Tuesday, 28 February 2017


"[Dylan] Wiliam’s central point: multiple choice questions can be made to be extremely difficult and challenging, and they can certainly test higher-order learning objectives." Daisy Christodoulou on Principled Assessment Design by Dylan Wiliam

Since moving to a 'Google school', while already being a convert, I have been using GoogleForms extensively since they introduced their new 'quizzing' feature. MCQs that prompt the revisiting of key words, ideas and knowledge can only be a good thing, right?
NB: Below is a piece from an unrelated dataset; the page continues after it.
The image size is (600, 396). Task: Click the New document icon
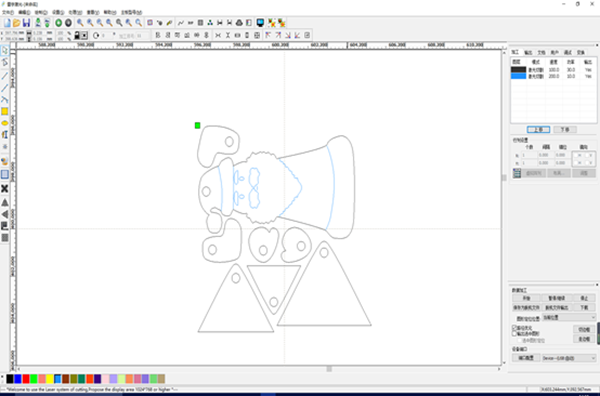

These are self marking. You can create a copy of the quiz, set via GoogleClassroom and then copy and paste results into your mark book (in GoogleSheets of course!). I am working on a system for students to record in their books - they often forget! (Does this matter? For whom are they writing in their books? Ofsted...?)

Spaced Learning

All tests are available on our department website (see <here>) we are ensuring regular retrieval practice, and using principles of distributed practice. I am introducing a "Quiz Master" - I will pick a quiz at random each week, the last student who has completed that quiz will get a prize (chocolate).

Informing Planning

I can get insights into what my students know, and what they don't. For example, so far, it is clear they know exactly where Moses received the 10 Commandments, but not the book containing the 613 Mitzvot. This is can be used as a indicator of what areas to focus on. Over time, this could be far more focused. It could also inform what to put on assessments, knowing students will have to review after the test and 'fill the gaps'.

What next for students?

Unlike feedback based on prose, MCQs give instant feedback on what they don't know. They can look up what they got wrong and redo the test. I've found students hate getting less than 10 and will often redo over and over until they get 10.

MCQ Problems
  • Clearly they can't assess everything.
  • They are time consuming to produce (but can be used over and over)
  • Good MCQ are hard to write - there is no point in 'silly' answers
Further reading on MCQs by Daisy Christodoulou

I have set up all quizzes on our website as being for our students only - they need to be logged in. This is because I want to have data on just my pupils, and so I can see who has completed them! I am sharing a sample here:
I aim to write quizzes for all sections of the new GCSE RS spec (Catholic Christianity, Judaism and P&E Edexcel) and A-Level (Edexcel Philosophy, Ethics and NT). I am willing to share with people who wish to genuinely collaborate.


  1. Hi Andy is there a way to share quizzes between colleagues. IE could we as a community come up with quizzes that could be shared across schools and diocese's?

    1. Yes quite easily - people just make their own copies in their own GoogleDrive. I have invited people on numerous occasions to work with me on this... no one has delivered yet!